## Assigned task
Exactly reproduce each entry, leaving out nothing.

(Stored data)
○ ○ ○ ○ ○
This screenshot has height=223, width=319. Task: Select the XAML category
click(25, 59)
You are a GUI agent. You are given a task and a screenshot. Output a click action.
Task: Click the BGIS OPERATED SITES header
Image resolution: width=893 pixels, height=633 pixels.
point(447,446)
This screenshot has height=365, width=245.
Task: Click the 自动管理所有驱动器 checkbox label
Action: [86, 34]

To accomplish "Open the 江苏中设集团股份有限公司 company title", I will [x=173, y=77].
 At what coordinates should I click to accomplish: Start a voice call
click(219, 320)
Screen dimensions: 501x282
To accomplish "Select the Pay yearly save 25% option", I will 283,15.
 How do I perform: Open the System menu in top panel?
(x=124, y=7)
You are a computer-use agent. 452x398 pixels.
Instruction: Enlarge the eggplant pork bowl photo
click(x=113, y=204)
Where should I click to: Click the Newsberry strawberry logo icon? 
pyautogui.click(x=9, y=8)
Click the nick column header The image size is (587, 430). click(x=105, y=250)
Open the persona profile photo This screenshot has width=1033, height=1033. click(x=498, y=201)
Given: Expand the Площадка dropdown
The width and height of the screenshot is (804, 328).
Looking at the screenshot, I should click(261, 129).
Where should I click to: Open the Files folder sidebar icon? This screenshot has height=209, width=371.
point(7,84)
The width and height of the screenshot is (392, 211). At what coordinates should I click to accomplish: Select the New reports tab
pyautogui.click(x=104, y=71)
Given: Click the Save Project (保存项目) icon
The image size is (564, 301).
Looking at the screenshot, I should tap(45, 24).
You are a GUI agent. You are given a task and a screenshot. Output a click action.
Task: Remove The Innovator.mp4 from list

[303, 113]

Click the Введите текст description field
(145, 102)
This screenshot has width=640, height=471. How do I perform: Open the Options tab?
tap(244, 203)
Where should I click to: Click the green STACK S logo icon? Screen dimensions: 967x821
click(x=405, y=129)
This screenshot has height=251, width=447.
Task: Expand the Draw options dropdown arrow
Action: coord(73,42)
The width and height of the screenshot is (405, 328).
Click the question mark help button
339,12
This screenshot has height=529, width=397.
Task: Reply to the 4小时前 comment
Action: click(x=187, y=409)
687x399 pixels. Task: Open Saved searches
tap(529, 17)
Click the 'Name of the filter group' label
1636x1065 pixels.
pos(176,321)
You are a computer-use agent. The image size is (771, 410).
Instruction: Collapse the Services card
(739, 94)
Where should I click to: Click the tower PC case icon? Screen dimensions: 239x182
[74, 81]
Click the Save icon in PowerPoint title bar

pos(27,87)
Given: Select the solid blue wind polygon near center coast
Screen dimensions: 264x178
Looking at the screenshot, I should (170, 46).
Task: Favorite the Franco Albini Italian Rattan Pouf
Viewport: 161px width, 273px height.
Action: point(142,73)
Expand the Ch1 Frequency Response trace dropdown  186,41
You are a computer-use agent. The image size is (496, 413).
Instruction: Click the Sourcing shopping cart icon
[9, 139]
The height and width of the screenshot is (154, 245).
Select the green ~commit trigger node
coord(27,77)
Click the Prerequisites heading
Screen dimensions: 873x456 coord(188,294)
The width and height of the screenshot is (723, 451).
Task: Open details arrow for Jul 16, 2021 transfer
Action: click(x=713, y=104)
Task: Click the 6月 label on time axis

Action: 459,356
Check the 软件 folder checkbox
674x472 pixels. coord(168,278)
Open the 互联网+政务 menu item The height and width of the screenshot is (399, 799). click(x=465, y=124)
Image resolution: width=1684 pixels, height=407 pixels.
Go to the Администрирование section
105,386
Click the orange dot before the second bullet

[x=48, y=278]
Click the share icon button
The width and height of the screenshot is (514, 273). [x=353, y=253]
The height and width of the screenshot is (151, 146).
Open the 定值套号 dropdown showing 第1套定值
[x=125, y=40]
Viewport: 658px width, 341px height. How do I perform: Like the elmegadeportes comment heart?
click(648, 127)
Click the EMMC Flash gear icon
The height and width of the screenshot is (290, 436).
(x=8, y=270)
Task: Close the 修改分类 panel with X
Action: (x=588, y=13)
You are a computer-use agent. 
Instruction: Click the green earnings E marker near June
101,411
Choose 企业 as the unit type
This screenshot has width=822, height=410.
○ ○ ○ ○ ○
## Task solution
This screenshot has height=223, width=319. Task: Select the XAML category
click(25, 59)
You are a GUI agent. You are given a task and a screenshot. Output a click action.
Task: Click the BGIS OPERATED SITES header
Image resolution: width=893 pixels, height=633 pixels.
point(447,446)
This screenshot has height=365, width=245.
Task: Click the 自动管理所有驱动器 checkbox label
Action: [86, 34]

To accomplish "Open the 江苏中设集团股份有限公司 company title", I will [x=173, y=77].
 At what coordinates should I click to accomplish: Start a voice call
click(219, 320)
Screen dimensions: 501x282
To accomplish "Select the Pay yearly save 25% option", I will 283,15.
 How do I perform: Open the System menu in top panel?
(x=124, y=7)
You are a computer-use agent. 452x398 pixels.
Instruction: Enlarge the eggplant pork bowl photo
click(x=113, y=204)
Where should I click to: Click the Newsberry strawberry logo icon? 
pyautogui.click(x=9, y=8)
Click the nick column header The image size is (587, 430). click(x=105, y=250)
Open the persona profile photo This screenshot has width=1033, height=1033. click(x=498, y=201)
Given: Expand the Площадка dropdown
The width and height of the screenshot is (804, 328).
Looking at the screenshot, I should click(261, 129).
Where should I click to: Open the Files folder sidebar icon? This screenshot has height=209, width=371.
point(7,84)
The width and height of the screenshot is (392, 211). At what coordinates should I click to accomplish: Select the New reports tab
pyautogui.click(x=104, y=71)
Given: Click the Save Project (保存项目) icon
The image size is (564, 301).
Looking at the screenshot, I should tap(45, 24).
You are a GUI agent. You are given a task and a screenshot. Output a click action.
Task: Remove The Innovator.mp4 from list

[303, 113]

Click the Введите текст description field
(145, 102)
This screenshot has width=640, height=471. How do I perform: Open the Options tab?
tap(244, 203)
Where should I click to: Click the green STACK S logo icon? Screen dimensions: 967x821
click(x=405, y=129)
This screenshot has height=251, width=447.
Task: Expand the Draw options dropdown arrow
Action: coord(73,42)
The width and height of the screenshot is (405, 328).
Click the question mark help button
339,12
This screenshot has height=529, width=397.
Task: Reply to the 4小时前 comment
Action: click(x=187, y=409)
687x399 pixels. Task: Open Saved searches
tap(529, 17)
Click the 'Name of the filter group' label
1636x1065 pixels.
pos(176,321)
You are a computer-use agent. The image size is (771, 410).
Instruction: Collapse the Services card
(739, 94)
Where should I click to: Click the tower PC case icon? Screen dimensions: 239x182
[74, 81]
Click the Save icon in PowerPoint title bar

pos(27,87)
Given: Select the solid blue wind polygon near center coast
Screen dimensions: 264x178
Looking at the screenshot, I should (170, 46).
Task: Favorite the Franco Albini Italian Rattan Pouf
Viewport: 161px width, 273px height.
Action: point(142,73)
Expand the Ch1 Frequency Response trace dropdown  186,41
You are a computer-use agent. The image size is (496, 413).
Instruction: Click the Sourcing shopping cart icon
[9, 139]
The height and width of the screenshot is (154, 245).
Select the green ~commit trigger node
coord(27,77)
Click the Prerequisites heading
Screen dimensions: 873x456 coord(188,294)
The width and height of the screenshot is (723, 451).
Task: Open details arrow for Jul 16, 2021 transfer
Action: click(x=713, y=104)
Task: Click the 6月 label on time axis

Action: 459,356
Check the 软件 folder checkbox
674x472 pixels. coord(168,278)
Open the 互联网+政务 menu item The height and width of the screenshot is (399, 799). click(x=465, y=124)
Image resolution: width=1684 pixels, height=407 pixels.
Go to the Администрирование section
105,386
Click the orange dot before the second bullet

[x=48, y=278]
Click the share icon button
The width and height of the screenshot is (514, 273). [x=353, y=253]
The height and width of the screenshot is (151, 146).
Open the 定值套号 dropdown showing 第1套定值
[x=125, y=40]
Viewport: 658px width, 341px height. How do I perform: Like the elmegadeportes comment heart?
click(648, 127)
Click the EMMC Flash gear icon
The height and width of the screenshot is (290, 436).
(x=8, y=270)
Task: Close the 修改分类 panel with X
Action: (x=588, y=13)
You are a computer-use agent. 
Instruction: Click the green earnings E marker near June
101,411
Choose 企业 as the unit type
This screenshot has width=822, height=410.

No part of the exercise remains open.